Send some packets with a TTL enough to arrive to the IDS/IPS but not enough to arrive to the final system. And then, send another packets with the same sequences as the other ones so the IPS/IDS will think that they are repetitions and won't check them, but indeed they are carrying the malicious content.
Just add garbage data to the packets so the IPS/IDS signature is avoided.
Just fragment the packets and send them. If the IDS/IPS doesn't have the ability to reassemble them, they will arrive to the final host.
Sensors usually don't calculate checksum for performance reasons. So an attacker can send a packet that will be interpreted by the sensor but rejected by the final host. Example:
Send a packet with the flag RST and a invalid checksum, so then, the IPS/IDS may thing that this packet is going to close the connection, but the final host will discard the packet as the checksum is invalid.
A sensor might disregard packets with certain flags and options set within IP and TCP headers, whereas the destination host accepts the packet upon receipt.
It is possible that when you fragment a packet, some kind of overlapping exists between packets (maybe first 8 bytes of packet 2 overlaps with last 8 bytes of packet 1, and 8 last bytes of packet 2 overlaps with first 8 bytes of packet 3).
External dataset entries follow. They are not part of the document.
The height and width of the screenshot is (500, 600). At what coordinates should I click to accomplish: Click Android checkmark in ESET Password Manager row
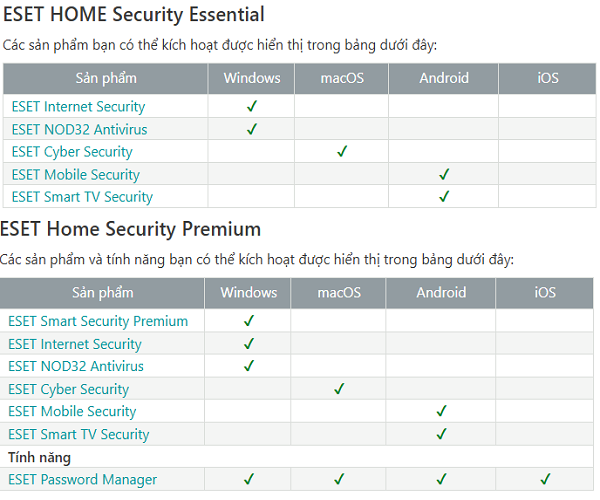(440, 479)
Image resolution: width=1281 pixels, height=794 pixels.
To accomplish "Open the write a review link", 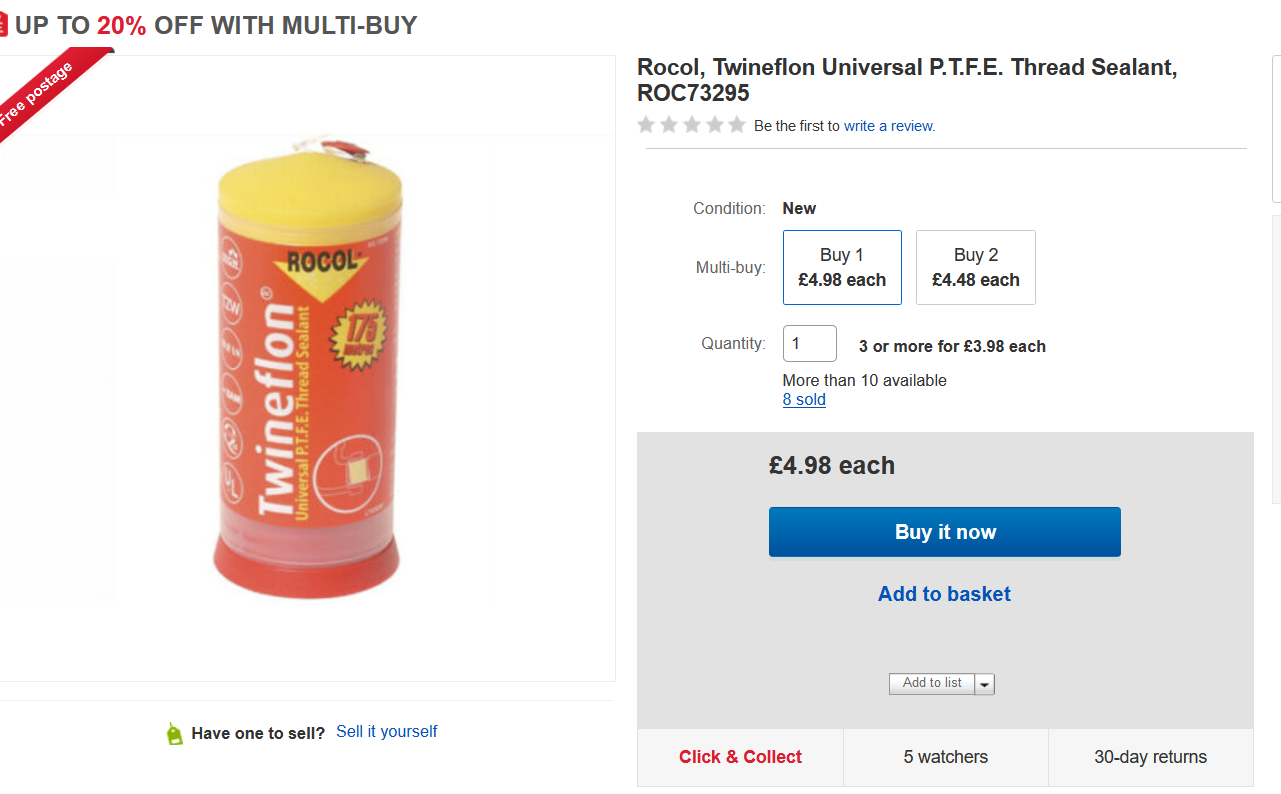I will (x=889, y=126).
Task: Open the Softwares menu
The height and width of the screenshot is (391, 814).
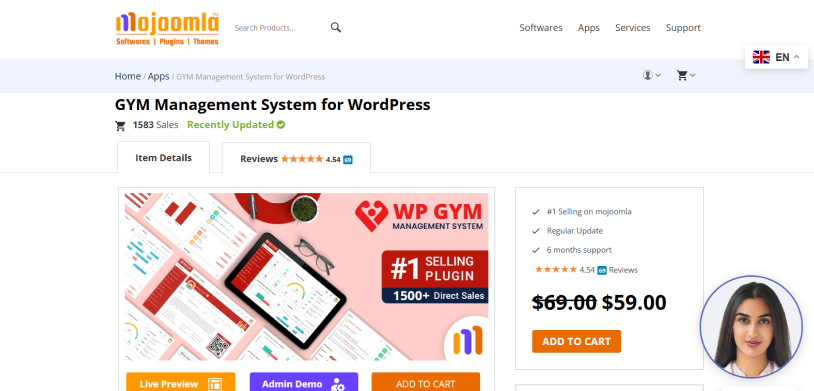Action: (x=541, y=28)
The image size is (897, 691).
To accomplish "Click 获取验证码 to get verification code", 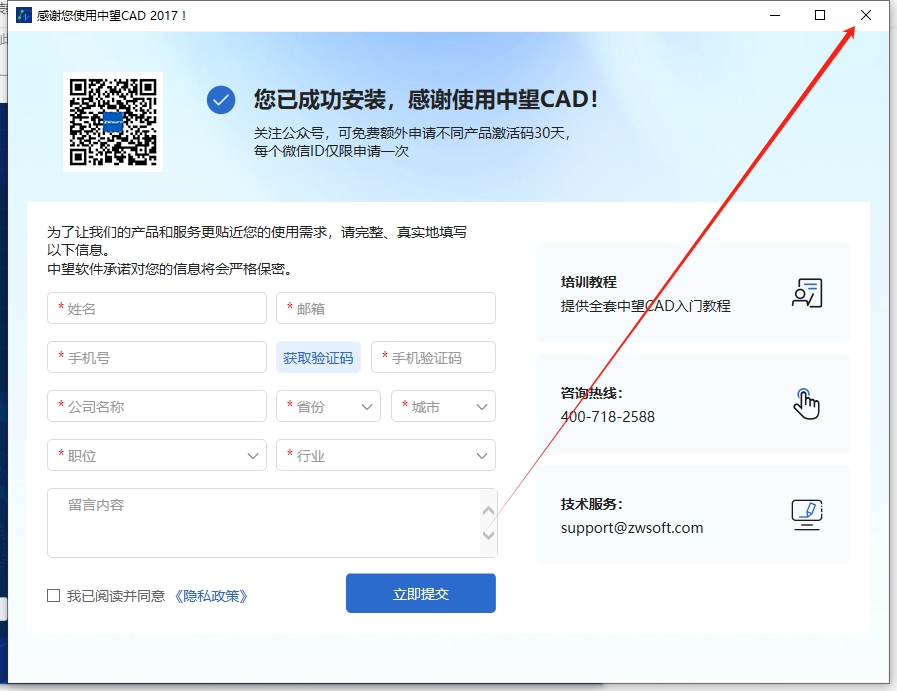I will 318,358.
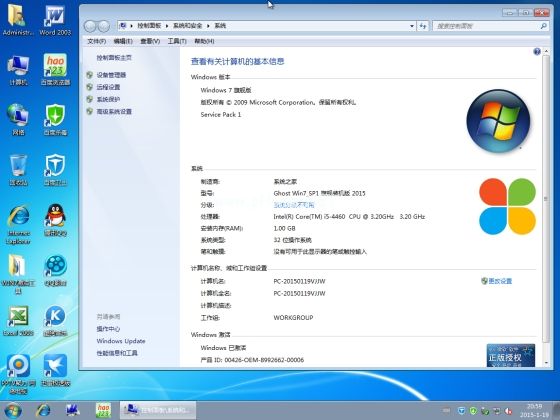560x420 pixels.
Task: Click the blue help question mark icon
Action: [536, 52]
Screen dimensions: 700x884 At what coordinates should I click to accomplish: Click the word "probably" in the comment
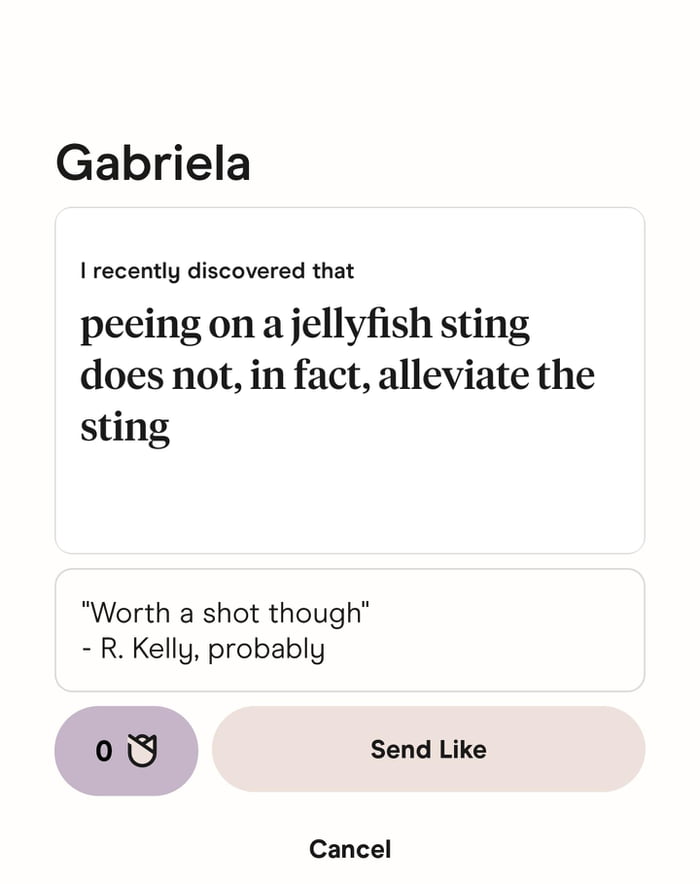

Then, if the IDS/IPS reassembles them in a different way than the final host, a different packet will be interpreted. Or maybe, 2 packets with the same offset comes and the host has to decide which one it takes.
BSD: It has preference for packets with smaller offset. For packets with same offset, it will choose the first one.
Linux: Like BSD, but it prefers the last packet with the same offset.
First (Windows): First value that comes, value that stays.
Last (cisco): Last value that comes, value that stays.